Matinée dans la Bande de Gaza. Beaucoup de trafic dans les rues. L’essence est bon marché car elle arrive en grandes quantités d’Egypte. Elle est livrée par les tunnels sous la frontière. On la pompe dans les camions-citernes comme à partir d’oléoducs.

Ce sont les vacances à Gaza. Les enfants jouent dans la rue ou ils vont dans les camps de vacances. Dans les camps d’été de l’UNWRA et du Hamas, on veille sur eux gratuitement. Mais pour les jeunes plus âgés, il n’y a aucune offre de loisirs, dit Moussa, âgé de 18 ans. « Il n’y a rien, pas de loisirs, pas de tourisme, pas de rivière, rien ».

Lui est ses camarades de classe passent leurs journées à rêvasser ou avec des amis. Ils viennent de passer leurs examens de fin d’études, à présent ils attendent les résultats. Que vont-ils faire après leurs examens, quand ils auront leur bac en poche ?

« J’aimerais étudier la médecine dentaire » dit Yahya, et son ami Mohammad déclare : « J’espère que j’aurai mon bac, ensuite je voudrais étudier le journalisme à l’étranger. Je veux essayer de décrocher une bourse. Mais si ça ne marche pas, alors je veux aller chez mon oncle, en Hongrie ».

Moussa voudrait devenir infirmier et Ashraf aimerait étudier le droit. Et Kamal ? «  Si j’obtiens de bonnes notes, j’aimerais étudier la littérature anglaise. Si je réussis à aller à l’étranger, tant mieux, sinon, ce sera à Gaza ».

Les perspectives d’avenir des jeunes gens sont sombres. Il n’y a pas de travail dans la Bande de Gaza et les nouveaux lycéens se pressent sans discontinuer à l’entrée des universités et sur le marché du travail. Même des diplômés bien formés ne trouvent pas de place. Beaucoup veulent quitter la Bande de Gaza pour continuer à se former ou tenter leur chance à l’étranger, comme Hicham. Il a bouclé sa formation de technicien en radiologie et travaille à présent au ministère de la Santé. Il espère obtenir une bourse pour l’Allemagne afin de pouvoir obtenir un diplôme supérieur. Jusqu’ici il n’a encore rien vu du monde. « Je n’ai jamais été à Jérusalem, je n’ai jamais quitté Gaza - jamais, toujours à Gaza ».

Le plus grand rêve de Hicham est de voyager un jour en Europe.

«  Je m’imagine, partant une semaine pour l’Europe et visitant peut-être la France. J’ai entendu dire qu’en Europe il n’y a pas de frontières. Avec une carte d’identité, on peut aller partout, dans chaque pays. Moi je ne peux même pas aller à Jérusalem ou à Bethléhem ou à Ramallah.

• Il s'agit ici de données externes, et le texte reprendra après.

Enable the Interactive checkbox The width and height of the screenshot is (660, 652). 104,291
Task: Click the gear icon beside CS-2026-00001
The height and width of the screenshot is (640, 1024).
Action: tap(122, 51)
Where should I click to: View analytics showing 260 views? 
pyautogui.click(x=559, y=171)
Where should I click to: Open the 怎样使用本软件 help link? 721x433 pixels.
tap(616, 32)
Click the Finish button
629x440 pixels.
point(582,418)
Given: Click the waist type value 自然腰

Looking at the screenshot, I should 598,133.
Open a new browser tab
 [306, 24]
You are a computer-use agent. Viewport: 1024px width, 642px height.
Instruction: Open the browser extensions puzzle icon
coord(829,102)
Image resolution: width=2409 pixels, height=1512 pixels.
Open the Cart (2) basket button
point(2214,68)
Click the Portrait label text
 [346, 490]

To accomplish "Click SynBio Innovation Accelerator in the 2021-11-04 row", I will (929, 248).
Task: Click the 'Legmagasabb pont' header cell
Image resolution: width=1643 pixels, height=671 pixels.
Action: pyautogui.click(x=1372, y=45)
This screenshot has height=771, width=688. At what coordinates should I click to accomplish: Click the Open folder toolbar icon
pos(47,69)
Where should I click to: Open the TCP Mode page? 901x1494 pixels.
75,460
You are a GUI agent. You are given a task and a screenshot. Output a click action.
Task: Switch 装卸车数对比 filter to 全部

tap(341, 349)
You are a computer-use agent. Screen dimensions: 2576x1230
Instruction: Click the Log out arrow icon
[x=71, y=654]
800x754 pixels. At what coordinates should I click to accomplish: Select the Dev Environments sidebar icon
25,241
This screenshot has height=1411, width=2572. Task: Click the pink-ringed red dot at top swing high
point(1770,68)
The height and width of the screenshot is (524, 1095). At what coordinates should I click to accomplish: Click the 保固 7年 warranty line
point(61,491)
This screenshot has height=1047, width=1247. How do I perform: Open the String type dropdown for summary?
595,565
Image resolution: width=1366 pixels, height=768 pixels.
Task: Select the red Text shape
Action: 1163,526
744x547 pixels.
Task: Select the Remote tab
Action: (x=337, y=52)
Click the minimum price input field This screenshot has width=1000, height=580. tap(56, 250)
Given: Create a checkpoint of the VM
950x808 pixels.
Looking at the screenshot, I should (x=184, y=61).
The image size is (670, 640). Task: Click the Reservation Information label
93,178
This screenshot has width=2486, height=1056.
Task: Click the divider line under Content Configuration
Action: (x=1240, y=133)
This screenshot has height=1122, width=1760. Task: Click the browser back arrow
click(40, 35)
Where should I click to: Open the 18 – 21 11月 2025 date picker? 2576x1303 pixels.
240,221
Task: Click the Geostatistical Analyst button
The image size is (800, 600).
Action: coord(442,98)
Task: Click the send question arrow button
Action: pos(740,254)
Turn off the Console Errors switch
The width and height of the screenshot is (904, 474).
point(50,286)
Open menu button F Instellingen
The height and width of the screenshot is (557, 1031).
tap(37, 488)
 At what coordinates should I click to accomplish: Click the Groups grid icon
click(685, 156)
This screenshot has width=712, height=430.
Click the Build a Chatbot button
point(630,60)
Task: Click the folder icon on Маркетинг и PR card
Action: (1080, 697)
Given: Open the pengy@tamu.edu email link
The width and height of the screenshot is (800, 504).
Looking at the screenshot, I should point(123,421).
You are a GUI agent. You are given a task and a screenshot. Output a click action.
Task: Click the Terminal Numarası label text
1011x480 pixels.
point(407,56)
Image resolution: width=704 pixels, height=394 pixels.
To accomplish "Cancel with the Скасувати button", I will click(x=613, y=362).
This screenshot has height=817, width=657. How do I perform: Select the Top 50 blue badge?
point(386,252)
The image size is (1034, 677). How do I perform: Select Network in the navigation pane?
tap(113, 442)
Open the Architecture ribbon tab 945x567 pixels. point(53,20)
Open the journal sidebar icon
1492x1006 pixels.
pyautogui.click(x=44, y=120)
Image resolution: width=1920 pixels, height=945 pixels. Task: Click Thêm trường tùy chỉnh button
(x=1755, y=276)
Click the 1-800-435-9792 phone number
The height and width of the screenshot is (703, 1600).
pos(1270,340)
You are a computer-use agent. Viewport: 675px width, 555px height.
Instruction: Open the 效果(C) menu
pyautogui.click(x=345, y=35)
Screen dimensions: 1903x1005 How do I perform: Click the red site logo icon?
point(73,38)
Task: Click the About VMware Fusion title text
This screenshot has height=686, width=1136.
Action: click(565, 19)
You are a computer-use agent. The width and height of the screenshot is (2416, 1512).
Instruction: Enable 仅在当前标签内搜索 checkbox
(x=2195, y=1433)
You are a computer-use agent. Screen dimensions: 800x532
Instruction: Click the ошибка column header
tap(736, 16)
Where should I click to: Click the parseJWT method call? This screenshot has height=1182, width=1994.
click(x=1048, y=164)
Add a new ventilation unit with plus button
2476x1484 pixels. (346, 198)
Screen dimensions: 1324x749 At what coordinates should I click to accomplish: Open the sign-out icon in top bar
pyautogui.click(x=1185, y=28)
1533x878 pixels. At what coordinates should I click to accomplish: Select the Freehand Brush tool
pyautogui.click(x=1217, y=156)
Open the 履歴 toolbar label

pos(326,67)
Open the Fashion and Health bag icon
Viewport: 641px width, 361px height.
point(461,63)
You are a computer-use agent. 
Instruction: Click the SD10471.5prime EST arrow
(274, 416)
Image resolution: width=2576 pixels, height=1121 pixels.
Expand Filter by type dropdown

C’est mon pays, mais je ne peux pas y aller, à cause des Israéliens et des frontières ».

L’Internet est la porte du monde pour Hicham. C’est ainsi qu’il a rencontré une jeune fille polonaise sur le Net, avec qui il chatte tous les jours. On échange des informations sur sa vie, la famille et la politique.

« Je me sers de l’Internet tous les jours, au moins six heures et plus. J’utilise Skype, Hotmail, Yahoo et je visite les sites d’actualités ».

Karim, le barbu du sud de la Bande de Gaza n’a pas le temps pour l’Internet. L’étudiant travaille jour et nuit. Il gère un tunnel, par lequel il importe des marchandises d’Egypte à Gaza.

« J’ai étudié la comptabilité à l’université. C’est dans ce domaine que je voulais travailler. Mais depuis que le Hamas contrôle Gaza, il n’y a plus de travail. J’aimerais achever l’université et me mettre à travailler pour construire mon avenir. Mais pour le moment, il n’y a pas d’autre boulot que celui-ci ».

A la frontière entre la Bande de Gaza et l’Egypte s’esquisse un paysage lunaire de bosses et de fosses. Partout, des générateurs tournent. Ils actionnent les treuils qui permettent de descendre les paniers dans les puits.

Karim aussi, qui ne veut pas dire son vrai nom, vient de faire descendre un panier en plastique vide. Il lance un ordre dans le puits et peu après le panier rempli de terre remonte. Ensuite Karim descend lui-même. Il descend à 14 m le long du bois qui étaie le puits. Le tunnel fait 300 m de longueur. C’est l’un de ces couloirs souterrains, qu’on évalue à un millier, par lesquels la Bande de Gaza se fournit en marchandises. Pour les exploitants des tunnels, c’est un commerce lucratif mais bien risqué. Beaucoup ont été tués sous la terre, écrasés et étouffés sous des tonnes de sable. Mais Karim n’a pas le choix.

« J’aide ma famille avec mon travail. Je sais que ce n’est pas mon avenir, mais je veux travailler et il n’y a pas d’autre travail ».

Le soir, dans la vaste demeure à la décoration moderne de Sami Abdel Shafi. Il a 40 ans et a étudié et travaillé aux Etats-Unis. En 2003, il a renoncé à une carrière réussie dans la Silicon Valley et est revenu à Gaza pour collaborer à la création d’une société moderne. Des regrets ?

« Sur le plan personnel, je l’ai un peu regretté, pour être sincère. Mais d’un point de vue professionnel et national, je ne le regrette pas. Et je n’ai pas l’intention de quitter la Bande de Gaza. Si je pars, ce sera à mes propres conditions. Je ne voudrais pas être chassé d’ici ».

Abdel Shafi, qui travaille à Gaza pour la Fondation Carter et comme conseiller politique et d’entreprise, voir l’avenir de la Bande de Gaza sous des couleurs sombres.

«  La Bande de Gaza aura une population qui vit totalement dans une petite bulle, une bulle malsaine. Nous avons déjà maintenant les symptômes d’une mentalité de prisonniers, car les gens ici sont complètement enfermés comme dans une prison ».

Plus de la moitié de la population de la Bande de Gaza a moins de 18 ans. Cette jeune génération est totalement coupée du reste du monde. Elle vit dans une pauvreté accablante, sous la domination de plus en pus intolérante et obstinée du Hamas, et sans perspectives de formation, de travail et de liberté. L’avenir pour ces jeunes gens, comme le dit Sami Abdel Shafi, est bien sombre.